Grady currently travels an hour round-trip from Narrowsburg to Jeffersonville to watch his daughter, one of two that are SW students, play softball.
Though his daughters will graduate before the athletic fields could be completed in 2013, he considers the project to be integral to the district’s future.
“There’s a matter of school pride, which goes a long way with kids,” he pointed out.
“And I think having facilities for physical education is important,” he added, agreeing with Hilton that the unfinished fields at the high school are muddy in the spring and are not conducive to students heading outside to exercise.
As a result, Route 52 between Lake Huntington and Jeffersonville is busy with buses and student drivers on their way to practice. Finishing the fields could decrease those transportation costs by tens of thousands of dollars, though Hilton said SW officials have yet to fully calculate that.
Currently, all the varsity, junior varsity and modified teams use fields in Jeffersonville, Narrowsburg and Cochecton Center.
“Three of the four gymnasiums are in the Jeff building,” Hilton said. “... High School Principal Margie Tenbus says our school becomes sort of a ghost town at 3 p.m.”
While the high school does feature usable fields, they’re nowhere near what was originally envisioned and even this project won’t be as substantial as the initial proposal.

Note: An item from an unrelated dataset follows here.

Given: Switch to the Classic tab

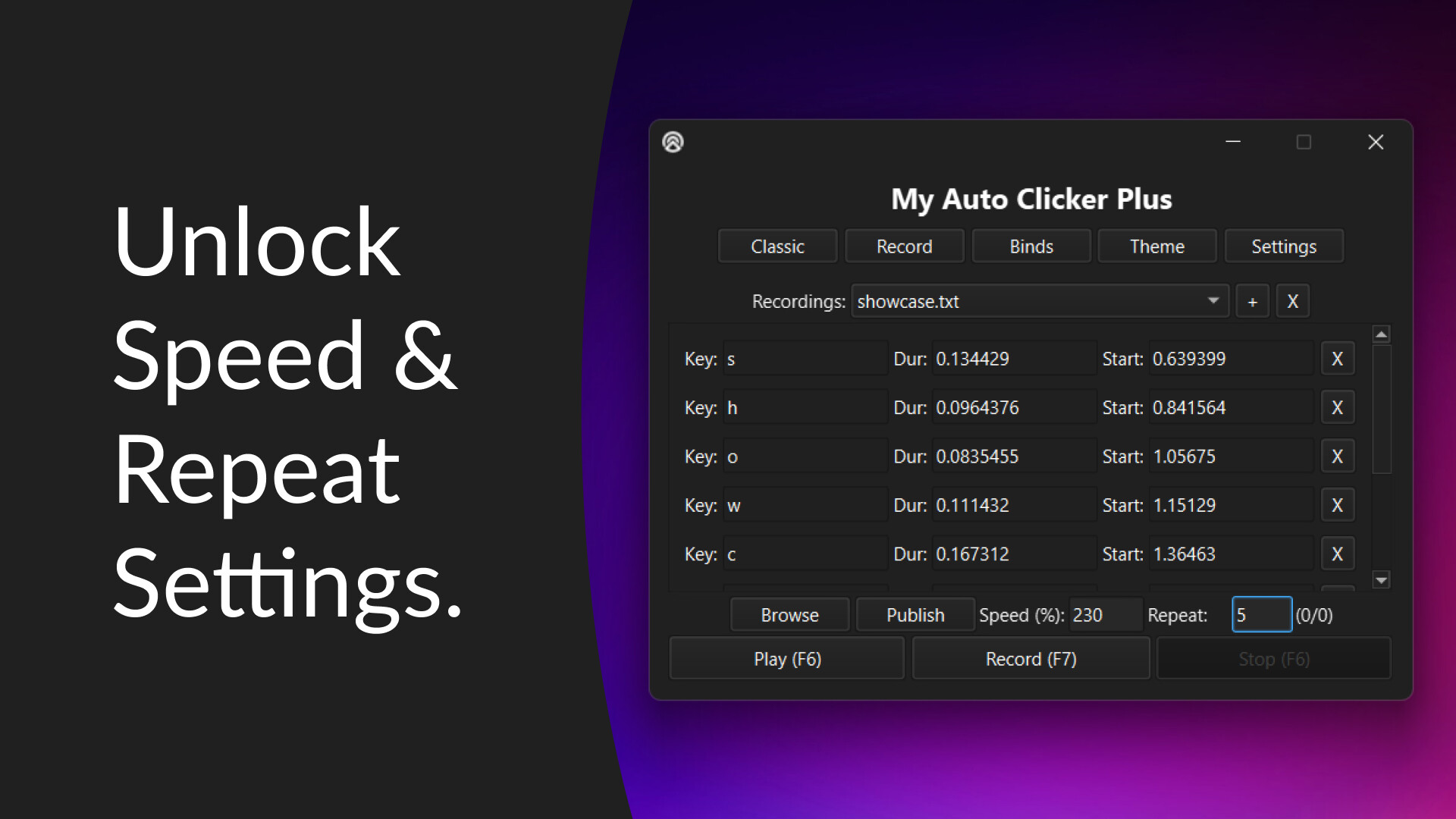Looking at the screenshot, I should tap(777, 246).
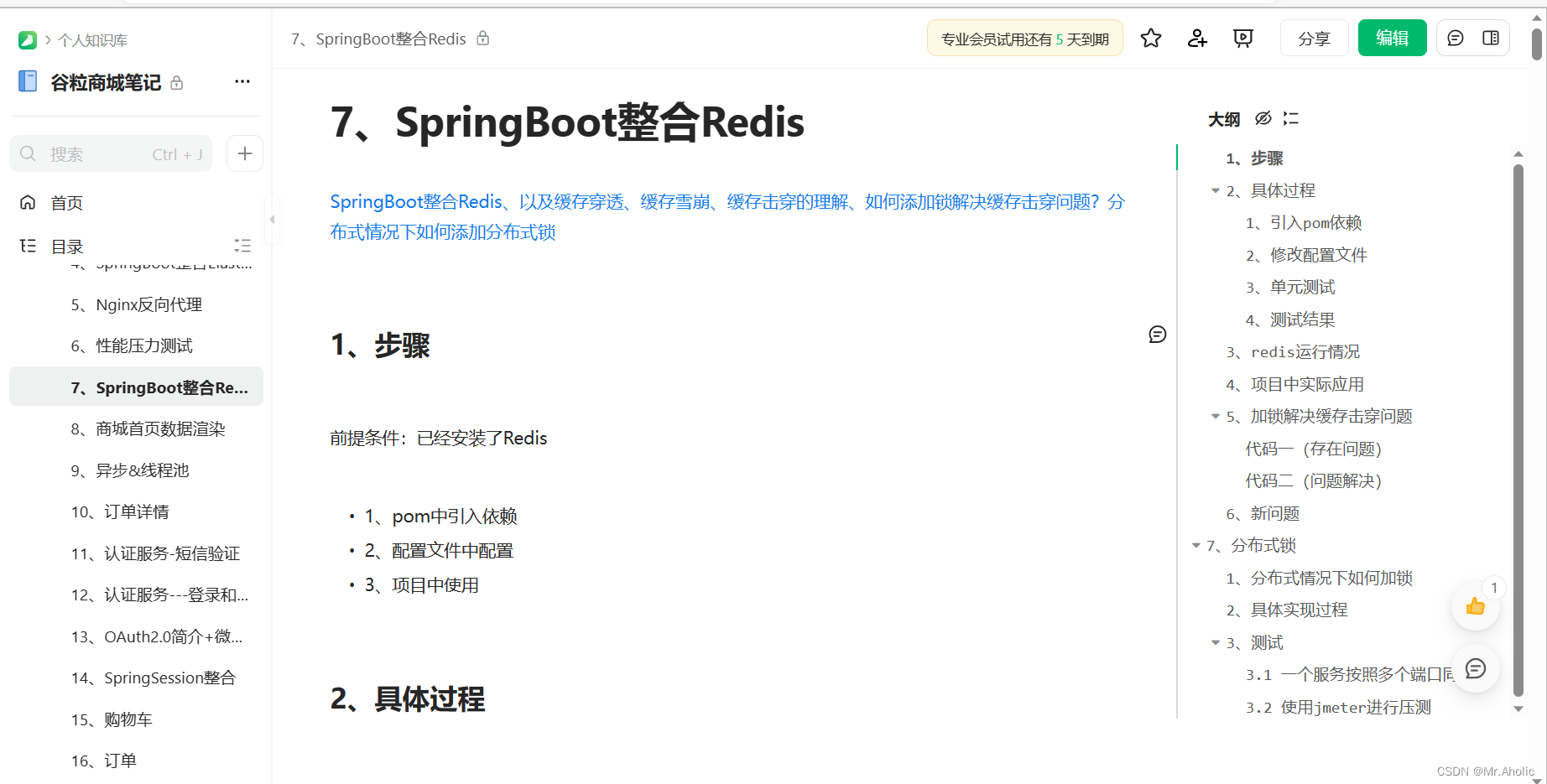The width and height of the screenshot is (1547, 784).
Task: Hide the outline using the eye icon
Action: coord(1263,118)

More than half a dozen sports fields were planned years ago, but now SW is proposing just an artificial-turf football stadium and natural-turf soccer, softball and baseball fields. (Artificial turf, while pricier than natural, is heralded for its low maintenance requirements i.e., no mowing, no restriping, no irrigation.)

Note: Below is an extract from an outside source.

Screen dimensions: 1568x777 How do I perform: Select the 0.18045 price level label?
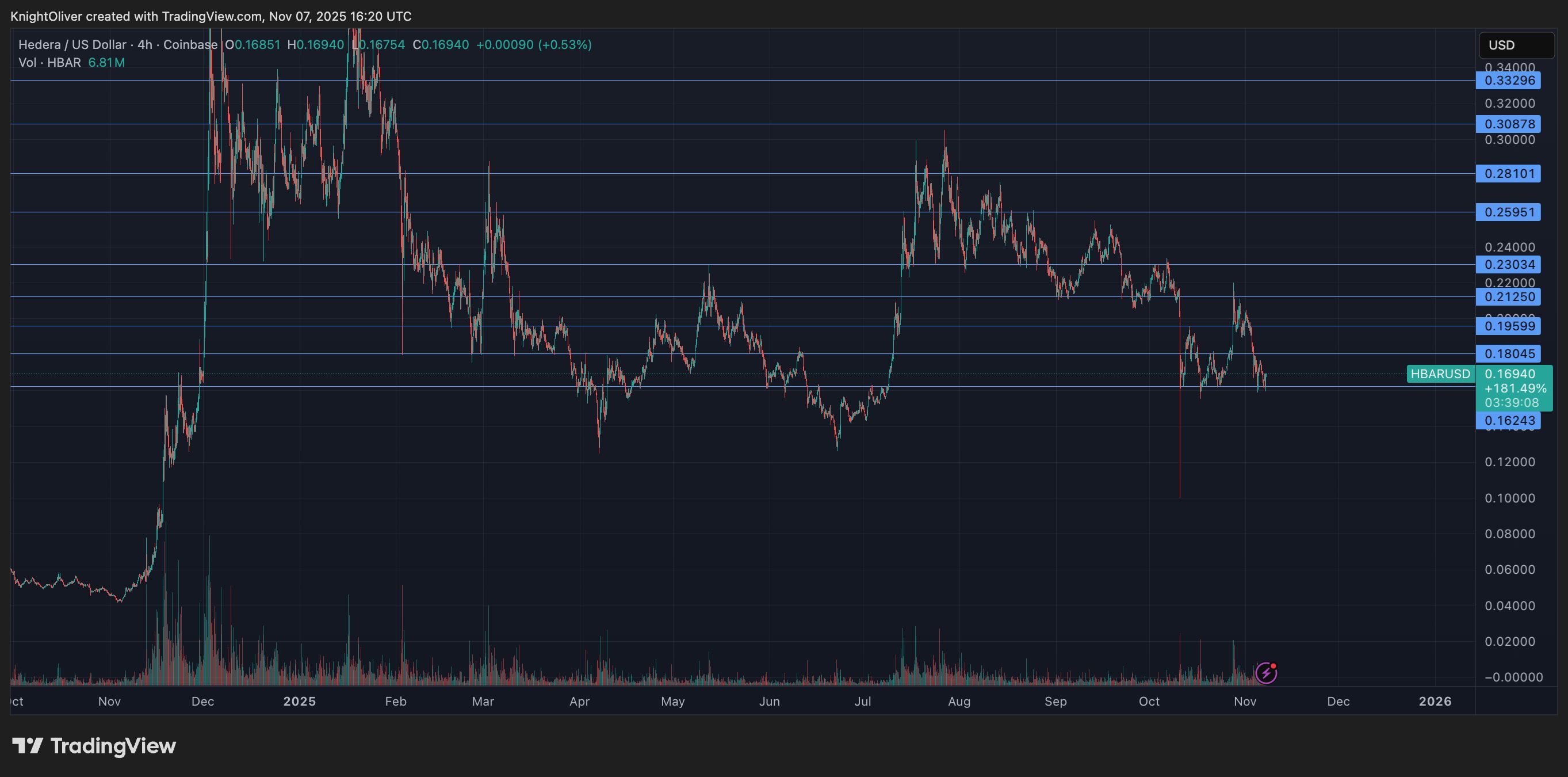(1508, 354)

The parking lot is slated to be completed under this plan, along with the resolution of drainage problems.
Restrooms would be added, plus three tennis courts, some fencing and, if enough money is left over, an outdoor basketball court.

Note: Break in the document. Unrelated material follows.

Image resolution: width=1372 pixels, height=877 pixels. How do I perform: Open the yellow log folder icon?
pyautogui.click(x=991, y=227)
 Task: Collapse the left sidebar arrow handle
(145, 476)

Nevertheless, district officials seem unsure, even worried, whether the vote to use $5 million in SW’s Capital Reserve Fund will pass.
So they’ve been getting the word out that the monies can’t be applied to reducing taxes this year or for the next eight years due to a previous public vote and even if they could be, Scheutzow warned that such action would re-create the district’s past yo-yo effect with property taxes.
A “no” vote, too, would only stop the completion of the fields and restrooms. There’s enough money in district coffers to complete most of the drainage work, said Hilton.
And budget cuts including the layoffs would not be averted.
“So if the vote goes down,” he explained, “the money just stays there.”